:: DATA FOR THIS TASK ::

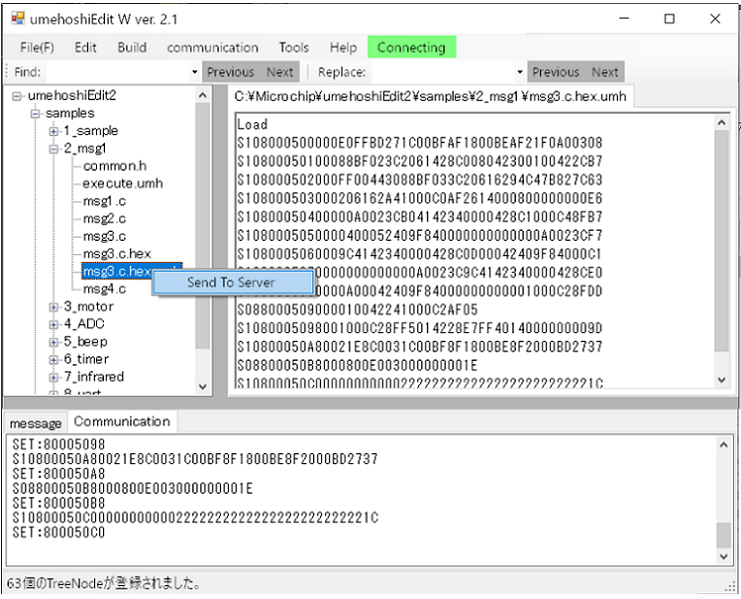Select execute.umh in the file tree
Image resolution: width=741 pixels, height=599 pixels.
pos(122,184)
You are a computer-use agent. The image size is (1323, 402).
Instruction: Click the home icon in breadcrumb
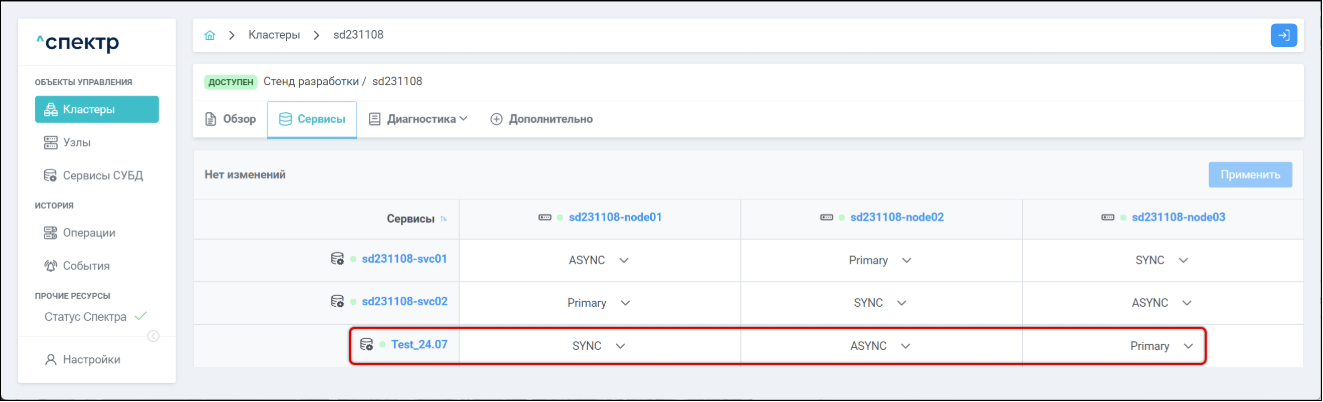210,35
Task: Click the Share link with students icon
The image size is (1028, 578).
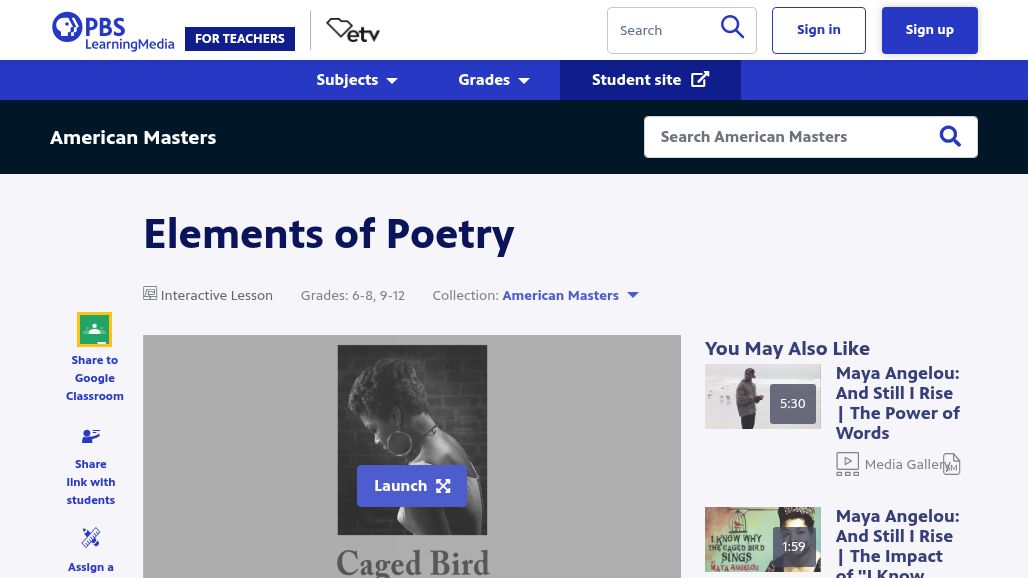Action: [90, 436]
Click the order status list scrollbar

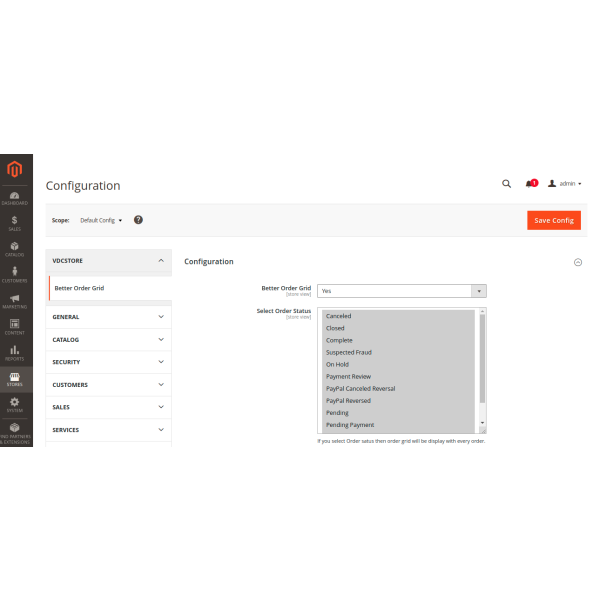click(482, 360)
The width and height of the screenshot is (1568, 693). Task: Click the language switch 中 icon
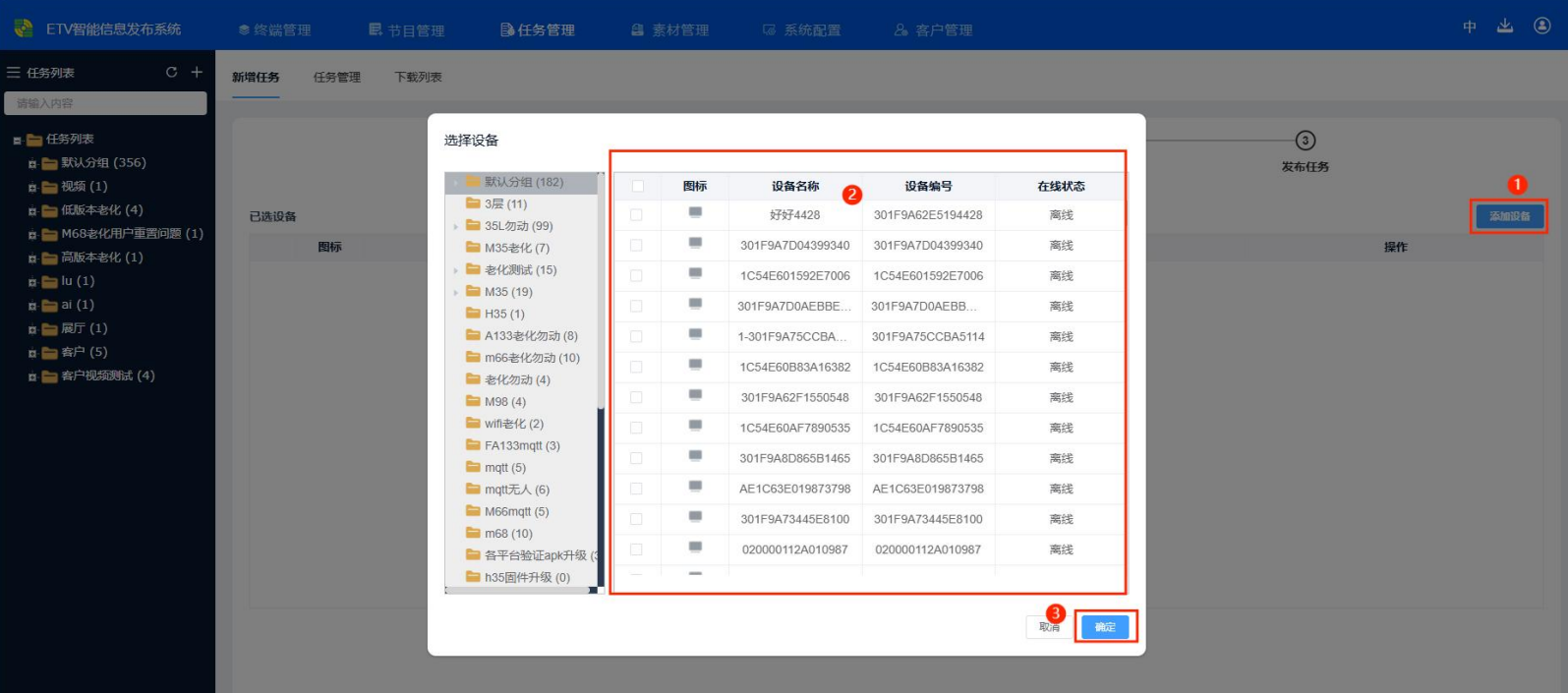(1469, 27)
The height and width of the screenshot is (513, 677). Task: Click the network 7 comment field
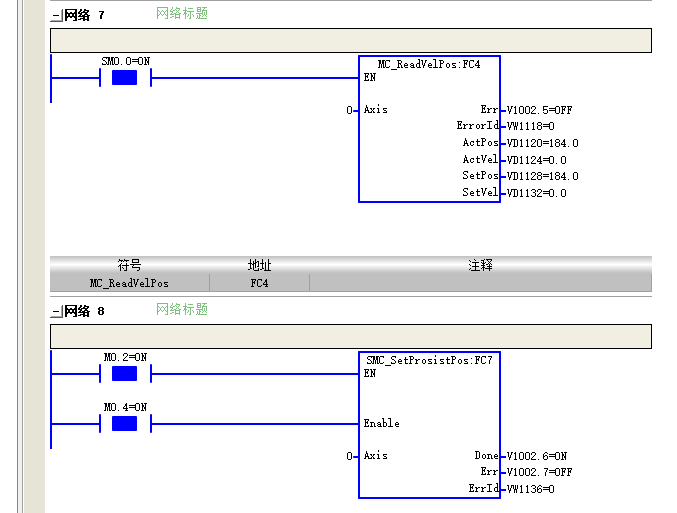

:: PROBLEM TO SOLVE ::
The line containing "Click the order status list scrollbar" and every line after it, through the end of the data, are to be output exactly. Omit the pictures.

:: WRITTEN ANSWER ::
Click the order status list scrollbar

click(482, 360)
The width and height of the screenshot is (1568, 693). Task: Click the language switch 中 icon
(1469, 27)
The height and width of the screenshot is (513, 677). Task: Click the network 7 comment field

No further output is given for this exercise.